**Given request:** Judge whether each statement agrees with the article on South Coast Repertory's double bill, below: 1. Each of the two plays uses its own set design. 2. Six actors have major roles in both plays. 3. Both plays are written in three acts. Give yes or no for each, with the article's deciding words quoted exactly.

Updated: Aug 31, 2023


From left, Jess Andrews, Hunter Spangler, Shannon Cochran, Tessa Auberjonois, Jamison Jones and Lea Coco in SCR's 2023 Voices of America production of "Appropriate" by Branden Jacobs-Jenkins. Credit: Photo courtesy of South Coast Repertory/Jenny Graham
 

While South Coast Repertory was in the process of creating its 2023 season, David Ivers, SCR’s artistic director, decided that the opening slot on this year’s schedule could and should be occupied by two plays that cover similar dramatic territory and explore many of the same themes.


Never in its nearly 60-year history has SCR attempted anything so ambitious, so you can be sure patrons – plus anyone else with an interest in theater – will have their eyes on the Costa Mesa venue in the coming weeks.


“The Little Foxes” and “Appropriate” will run on alternating nights, underscoring the “repertory” in the company’s name. Six actors have major roles in both shows. Each show has its own director, but one set design is in place for both.

Owing to the plays’ similarities and the origins of their authors, the double-bill is being called “Voices of America,” and Ivers is promising “an experience nobody’s ever had before.”


Even if we take that statement with a grain of salt, or view it as hyperbole, you have to admit that the concept is intriguing and its scope ambitious and perhaps even audacious.


“The Little Foxes,” which premiered in 1939, was written by Lillian Hellman, a 20th-century Renaissance woman of letters. “Appropriate,” from 2014, is by Branden Jenkins-Jacobs, a hot commodity in terms of current U.S. playwrights (he writes for television, is showrunner and writer for the Hulu on FX series “Kindred,” and is a MacArthur Fellow).


Both shows are three-act plays, which means Jenkins-Jacobs deliberately harkened back to the era in American culture when an evening of theater literally occupied an entire evening. Taking on either play would require considerable attention, resources and talent; staging both simultaneously amounts to what can, at the least, rightfully be called an epic endeavor.

The ambitious undertaking is also historic: Never in SCR’s history has it produced two separate plays on the same stage combined into one unified production.

**Information supplied:**
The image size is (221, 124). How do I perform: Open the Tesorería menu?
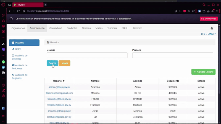pos(112,28)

**Task output:**
1. No: "Each show has its own director, but one set design is in place for both."
2. Yes: "Six actors have major roles in both shows."
3. Yes: "Both shows are three-act plays"